During its twenty years of publication, the JEMF Quarterly became the leading outlet for new research in “classic” country music, and, eventually, other types of vernacular music ranging from blues and jazz to Cajun and polka. Its back files continue to serve as an invaluable database for new researchers and students. Unfortunately, many university libraries do not subscribe to it; a current search of OCLC shows that there are only forty-plus academic libraries that carry at least partial runs of the journal on their shelves. Thus, a new book that reprints twenty-seven representative articles from the JEMF Quarterly is especially welcomed at this time. Responding to the current fad for the term “roots music,” the compilation is entitled Exploring Roots Music: Twenty Years of the JEMF Quarterly (Scarecrow Press, 2004; $39.95).  The volume is compiled by Noland Porterfield, the respected biographer of the early country music star Jimmie Rodgers.

Early in its run, the editors of JEMF Quarterly invited “our friends outside the academic institutions” to submit materials—an important move in an era where most of the grassroots research was being done by enthusiasts and collectors. It also had the effect of generating a style that avoided elitist jargon and theoretical paradigms in favor of accessible, readable prose.  The fact that many of the 240 articles appearing throughout the Quarterly’s history were based on field research, record company documents, and discographies guided the choice of essays for the new book.  For instance, the history of country music on radio—a subject that still has not been covered in a serious book-length study—is well-represented here. Studies of individual stations include WLS and the National Barn Dance (Chicago), WNAX in Yankton, South Dakota, and WNOX in Knoxville, Tennessee.  Other pieces deal with the Standard Transcription Company; the saga of Dr. John Brinkley’s involvement with The Carter Family and the “border radio” stations that broadcasted at illegal power levels from the Mexican border; and performers like Wilma Lee and Stoney Cooper who forged careers largely on radio.

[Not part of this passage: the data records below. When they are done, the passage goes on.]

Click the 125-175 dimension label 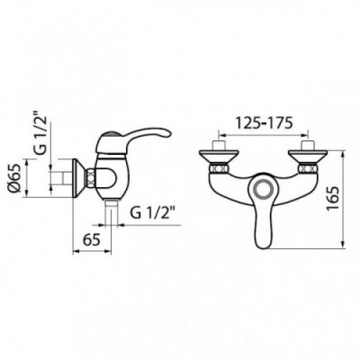[264, 123]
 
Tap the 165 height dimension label [333, 199]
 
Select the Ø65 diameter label [15, 178]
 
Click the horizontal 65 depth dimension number [91, 240]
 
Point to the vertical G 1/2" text [40, 132]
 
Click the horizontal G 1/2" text [153, 213]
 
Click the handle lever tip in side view [167, 134]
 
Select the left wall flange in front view [219, 157]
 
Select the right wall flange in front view [308, 157]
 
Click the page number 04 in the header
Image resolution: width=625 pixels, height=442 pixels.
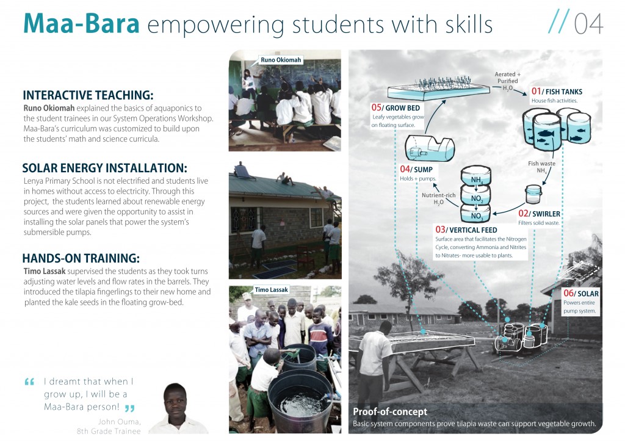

Individual portraits include Kentucky preacher and balladeer Buell Kazee, Georgia guitarist and hillbilly singer Riley Puckett, western swing pianist John “Knocky” Parker, gospel singer Alfred Karnes, and others. The role of sheet music in disseminating country music is considered in articles by Archie Green and Gene Wiggins, while individual songs like “Wreck on the Highway,” “Henry Clay Beattie,” and pieces about the Scopes trial receive special attention.  More generalized studies include offerings by Norm Cohen on folk and “hillbilly” music, by Ed Kahn on folklore and media studies, and by William Koon on the commercialization of grassroots music.

The volume includes an informative introduction by Porterfield detailing the history of the JEMF and the Quarterly itself.  Thanks to Porterfield’s superb choice of material,
readers are introduced to many of the leading historians of country music whose writings remain fresh today, years after the publication of their original essays.  Exploring
Roots Music
emerges as a key reference book and an enjoyable look at the early efforts that helped define the field of country music scholarship.